Synacor Inc., responding to a push by a pair of major shareholders to put the company up for sale, said Friday it is open to “credible proposals” but remains focused on its efforts to develop new products to build its sales.
Synacor, in its first response since a pair of dissident shareholders began challenging the company’s management earlier this month, said in a statement that its board is excited about the company’s business and its plan to develop new products that will allow consumers to access the Internet content that it produces for its clients in new ways.
“Synacor’s board, management and employees remain dedicated to our growth plans, new products and emerging market opportunities ahead,” the company said. “These strategic investments in new products are essential to future growth, and already Synacor has received strong positive responses from customers.”
Those include products that would allow consumers to access their clients’ content through a variety of mobile devices, including tablets and cellphones, with an emphasis on those that run on the Android operating system.

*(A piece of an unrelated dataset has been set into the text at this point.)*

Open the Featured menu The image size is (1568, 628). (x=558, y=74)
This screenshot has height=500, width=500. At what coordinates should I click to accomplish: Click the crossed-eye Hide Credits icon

The new products also would allow consumers to personalize their start pages and home screens.
The company also is touting its TV Everywhere product that allows consumers to access content from their cable television provider on a wide range of devices and its Cloud ID Authentication services that allow users to access content in a variety of ways.
“We are excited about our business and our strategic plan,” the company said.
But those products have taken longer to develop than Synacor executives expected and, when combined with a drop in revenues from Synacor’s traditional business base stemming from changes more than a year ago in the Windows 8 operating system, has caused Synacor to start losing money while its sales shrink.
That prompted investment firms JEC Capital Partners and Ratio Capital Management to urged Synacor’s board of directors to stop looking for a new CEO and instead hire an investment banking firm to seek out potential buyers, arguing that it is the best way for shareholders to capitalize on the underlying value of the business.
The investment firms own a combined stake of just under 10 percent in Synacor, with each owning individual stakes of about 4.9 percent. That gives the investment firms a pulpit to voice their opinions about the company’s strategy and management that can’t be ignored.
The investment firms, in a letter Thursday to Synacor’s board, said they had little confidence in the ability of the company’s management to turn the company around and raised questions about how effective the efforts to rebuild its sales base around new products would be. Instead, they urged Synacor’s board to hire an investment banker to seek offers from potential buyers.
Synacor, in its response, did not reject that possibility but also didn’t embrace it: “Our board considers and evaluates all credible proposals for business combinations and other strategic transactions.”
Synacor’s stock has fared poorly since the company went public at a price of $5 per share in a Feb. 10, 2012, initial public offering. The shares closed Friday at $2.62 – down 7 cents, but still only a little more than half of its IPO price.
Synacor lost $1.4 million last year as its revenues slid by 8 percent after a change by Microsoft in its Windows 8 operating system relegated the start pages that Synacor operates for its customers to a secondary screen that requires additional clicks for users to access. That led to an 8 percent drop in Synacor’s sales, which totaled $112 million last year, with expectations that sales will decline by another 11 percent this year to $100 million.
Synacor currently is searching for a new CEO to replace Ronald N. Frankel, who has said he plans to retire when a successor is found. The dissident investors urged the company to stop its CEO search, saying they did not feel there was a “realistic chance” for improvement under a new top executive.